Kramer Ausenco is proud to be working with UN Women, the National Capital District Commission (NCDC), Royal Papua New Guinea Constabulary and a number of other partners on the redevelopment of Gordons Market in Port Moresby, Papua New Guinea.
The project is part of the UN Women Safe Cities Program and aims to improve the safety of the markets – particularly for the many women and their children who sell produce and shop there. Work on developing the new market has already begun and is expected to take three to four years.
Kramer Ausenco is on the Project Steering Committee and acting as the Project Managers, Designers and Construction Supervisors for the new market on a pro bono basis. Kramer Ausenco will be undertaking Project Management, design, structural, civil and building engineering for all aspects of the market within the boundaries of the site. This also includes assisting with the tendering, award and supervision and management of the construction contract in partnership with the NCDC staff.
“The Gordons Market reconstruction project is one part of a broader plan to improve the safety and sustainability of the markets to meet the needs of the local community,” said Frank Kramer, CEO, Kramer Ausenco.
“We are very pleased to be able to use our expertise to help deliver positive outcomes for the markets and all those who use them.”

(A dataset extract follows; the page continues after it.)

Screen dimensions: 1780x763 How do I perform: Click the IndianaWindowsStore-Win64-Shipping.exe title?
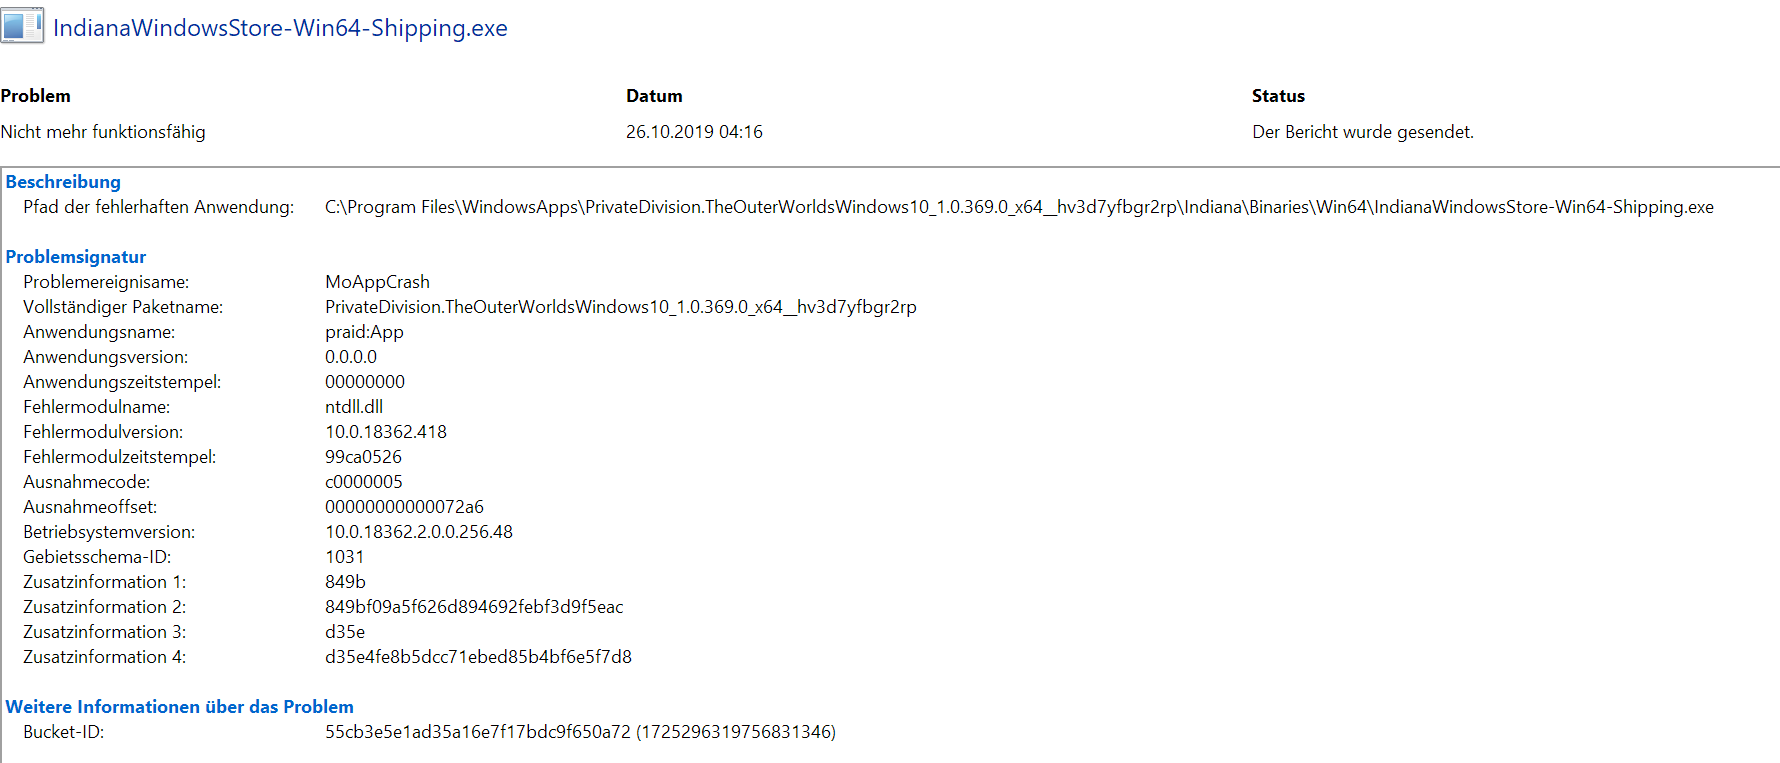click(280, 28)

Gordons Market is located in Port Moresby and is one of the oldest and busiest markets in Port Moresby with an estimated flow of 2,000 people each day. Poor facilities, flooding and criminal activity all impact negatively on the lives of the people who rely on the markets for income and supplies. The Gordons Market Reconstruction Project Committee, which includes the NCDC, Royal Papua New Guinea Constabulary, UN Women, Nationwide Mircrobank, New Zealand Ministry of Foreign Affairs and Trade, Australian Department of Foreign Affairs and Trade and Kramer Ausenco is currently working with the community on a wide range of initiatives to improve the markets for all who use them.